[Saved entries]
*** Block opens ***

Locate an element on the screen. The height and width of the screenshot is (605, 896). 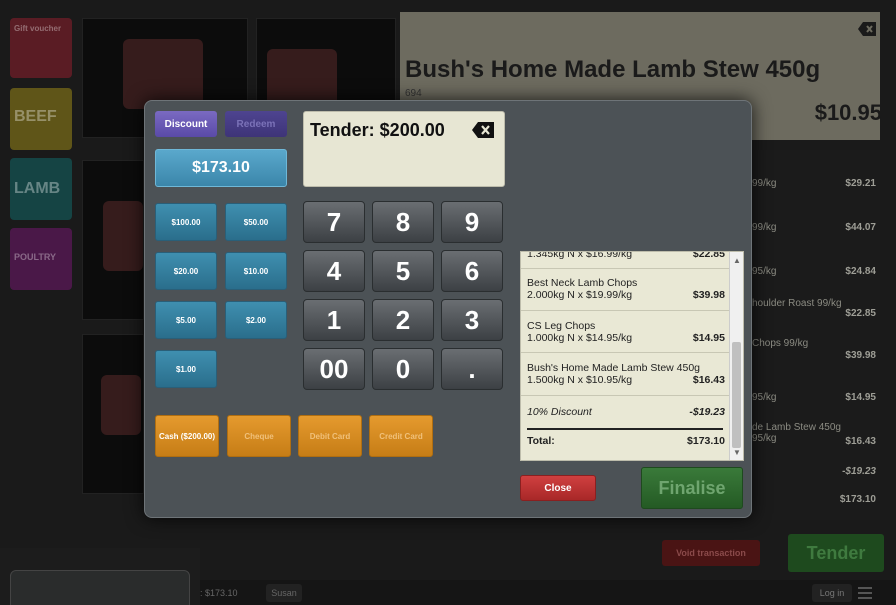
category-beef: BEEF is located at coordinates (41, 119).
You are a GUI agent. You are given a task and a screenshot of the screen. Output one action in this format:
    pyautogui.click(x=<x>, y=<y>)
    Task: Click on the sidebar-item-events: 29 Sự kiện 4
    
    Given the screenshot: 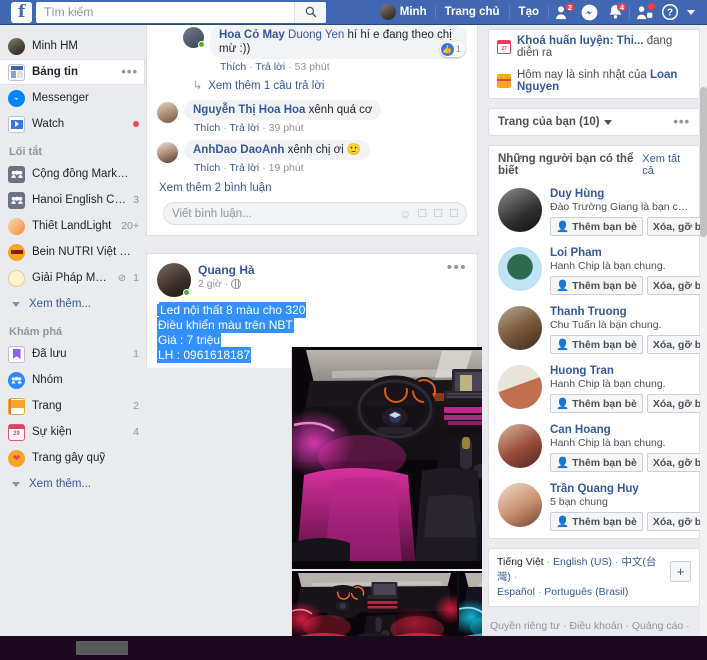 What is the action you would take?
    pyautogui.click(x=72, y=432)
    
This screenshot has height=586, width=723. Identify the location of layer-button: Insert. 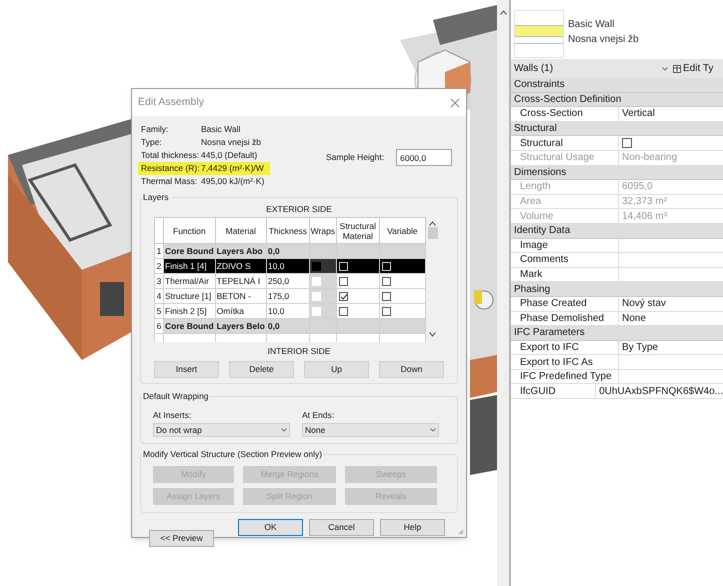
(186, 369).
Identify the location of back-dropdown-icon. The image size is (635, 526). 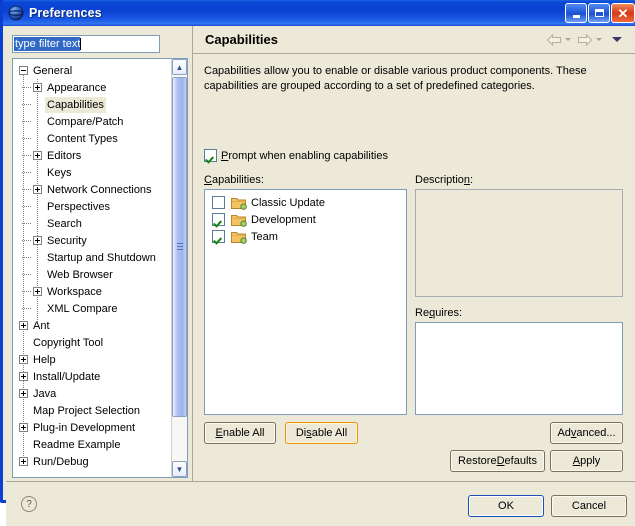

*** Block closes ***

Exercise prompt
Rewrite the records from the line containing "This screenshot has" through the end of the records, changing "Identify the location of" to "Find the position of" and keeping everything else as it is. Leave the pictures out of your answer.

Solution to this problem
This screenshot has height=586, width=723. Find the position of layer-button: Insert. 
(186, 369).
Find the position of back-dropdown-icon. The image size is (635, 526). 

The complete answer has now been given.